+++ INFORMATION
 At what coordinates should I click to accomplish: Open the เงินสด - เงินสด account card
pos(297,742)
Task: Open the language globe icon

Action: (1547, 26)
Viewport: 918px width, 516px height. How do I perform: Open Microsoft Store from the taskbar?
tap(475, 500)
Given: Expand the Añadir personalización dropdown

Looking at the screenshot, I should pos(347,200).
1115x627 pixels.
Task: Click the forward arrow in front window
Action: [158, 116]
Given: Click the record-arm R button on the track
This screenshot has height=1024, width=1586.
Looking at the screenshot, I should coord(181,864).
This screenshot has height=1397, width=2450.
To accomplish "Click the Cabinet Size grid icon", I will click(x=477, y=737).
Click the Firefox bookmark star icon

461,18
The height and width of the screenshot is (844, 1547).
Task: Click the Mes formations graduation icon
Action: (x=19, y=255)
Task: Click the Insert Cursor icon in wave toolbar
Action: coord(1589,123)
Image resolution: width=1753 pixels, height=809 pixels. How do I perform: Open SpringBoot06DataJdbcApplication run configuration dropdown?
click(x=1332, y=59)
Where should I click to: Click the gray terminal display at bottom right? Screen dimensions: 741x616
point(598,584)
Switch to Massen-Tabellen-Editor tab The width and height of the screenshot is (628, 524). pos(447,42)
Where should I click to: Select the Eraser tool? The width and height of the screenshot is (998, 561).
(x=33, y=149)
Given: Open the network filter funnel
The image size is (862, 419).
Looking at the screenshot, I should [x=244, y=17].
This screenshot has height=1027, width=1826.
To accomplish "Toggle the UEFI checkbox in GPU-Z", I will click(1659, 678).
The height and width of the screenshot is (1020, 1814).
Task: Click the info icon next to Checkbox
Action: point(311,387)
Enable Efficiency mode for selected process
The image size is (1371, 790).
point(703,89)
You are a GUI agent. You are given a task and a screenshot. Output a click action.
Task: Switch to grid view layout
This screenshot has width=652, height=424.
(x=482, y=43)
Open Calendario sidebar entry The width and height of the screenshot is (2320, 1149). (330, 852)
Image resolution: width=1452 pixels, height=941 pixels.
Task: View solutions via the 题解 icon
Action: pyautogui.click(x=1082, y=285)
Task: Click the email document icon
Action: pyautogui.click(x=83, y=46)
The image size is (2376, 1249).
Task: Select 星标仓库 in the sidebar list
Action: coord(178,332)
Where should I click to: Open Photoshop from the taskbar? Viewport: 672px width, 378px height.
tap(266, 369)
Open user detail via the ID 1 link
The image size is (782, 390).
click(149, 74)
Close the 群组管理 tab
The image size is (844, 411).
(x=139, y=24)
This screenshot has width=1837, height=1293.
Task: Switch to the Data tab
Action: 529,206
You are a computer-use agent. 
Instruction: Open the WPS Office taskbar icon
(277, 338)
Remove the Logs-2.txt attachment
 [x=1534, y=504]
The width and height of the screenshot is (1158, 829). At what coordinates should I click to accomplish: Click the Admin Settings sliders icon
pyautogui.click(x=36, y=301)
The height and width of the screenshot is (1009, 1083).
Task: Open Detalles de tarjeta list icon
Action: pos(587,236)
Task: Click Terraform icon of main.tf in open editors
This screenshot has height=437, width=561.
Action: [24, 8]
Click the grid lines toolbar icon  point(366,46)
++++++
*INSTRUCTIONS FOR THE TASK*
Keeping every line exactly as it is, copy all the records.

*SOLUTION TO THIS TASK*
 At what coordinates should I click to accomplish: Open the เงินสด - เงินสด account card
pos(297,742)
Task: Open the language globe icon

Action: (1547, 26)
Viewport: 918px width, 516px height. How do I perform: Open Microsoft Store from the taskbar?
tap(475, 500)
Given: Expand the Añadir personalización dropdown

Looking at the screenshot, I should pos(347,200).
1115x627 pixels.
Task: Click the forward arrow in front window
Action: [158, 116]
Given: Click the record-arm R button on the track
This screenshot has height=1024, width=1586.
Looking at the screenshot, I should coord(181,864).
This screenshot has height=1397, width=2450.
To accomplish "Click the Cabinet Size grid icon", I will click(x=477, y=737).
Click the Firefox bookmark star icon

461,18
The height and width of the screenshot is (844, 1547).
Task: Click the Mes formations graduation icon
Action: (x=19, y=255)
Task: Click the Insert Cursor icon in wave toolbar
Action: coord(1589,123)
Image resolution: width=1753 pixels, height=809 pixels. How do I perform: Open SpringBoot06DataJdbcApplication run configuration dropdown?
click(x=1332, y=59)
Where should I click to: Click the gray terminal display at bottom right? Screen dimensions: 741x616
point(598,584)
Switch to Massen-Tabellen-Editor tab The width and height of the screenshot is (628, 524). pos(447,42)
Where should I click to: Select the Eraser tool? The width and height of the screenshot is (998, 561).
(x=33, y=149)
Given: Open the network filter funnel
The image size is (862, 419).
Looking at the screenshot, I should [x=244, y=17].
This screenshot has height=1027, width=1826.
To accomplish "Toggle the UEFI checkbox in GPU-Z", I will click(1659, 678).
The height and width of the screenshot is (1020, 1814).
Task: Click the info icon next to Checkbox
Action: point(311,387)
Enable Efficiency mode for selected process
The image size is (1371, 790).
point(703,89)
You are a GUI agent. You are given a task and a screenshot. Output a click action.
Task: Switch to grid view layout
This screenshot has width=652, height=424.
(x=482, y=43)
Open Calendario sidebar entry The width and height of the screenshot is (2320, 1149). (330, 852)
Image resolution: width=1452 pixels, height=941 pixels.
Task: View solutions via the 题解 icon
Action: pyautogui.click(x=1082, y=285)
Task: Click the email document icon
Action: pyautogui.click(x=83, y=46)
The image size is (2376, 1249).
Task: Select 星标仓库 in the sidebar list
Action: coord(178,332)
Where should I click to: Open Photoshop from the taskbar? Viewport: 672px width, 378px height.
tap(266, 369)
Open user detail via the ID 1 link
The image size is (782, 390).
click(149, 74)
Close the 群组管理 tab
The image size is (844, 411).
(x=139, y=24)
This screenshot has width=1837, height=1293.
Task: Switch to the Data tab
Action: 529,206
You are a computer-use agent. 
Instruction: Open the WPS Office taskbar icon
(277, 338)
Remove the Logs-2.txt attachment
 [x=1534, y=504]
The width and height of the screenshot is (1158, 829). At what coordinates should I click to accomplish: Click the Admin Settings sliders icon
pyautogui.click(x=36, y=301)
The height and width of the screenshot is (1009, 1083).
Task: Open Detalles de tarjeta list icon
Action: pos(587,236)
Task: Click Terraform icon of main.tf in open editors
This screenshot has height=437, width=561.
Action: [24, 8]
Click the grid lines toolbar icon  point(366,46)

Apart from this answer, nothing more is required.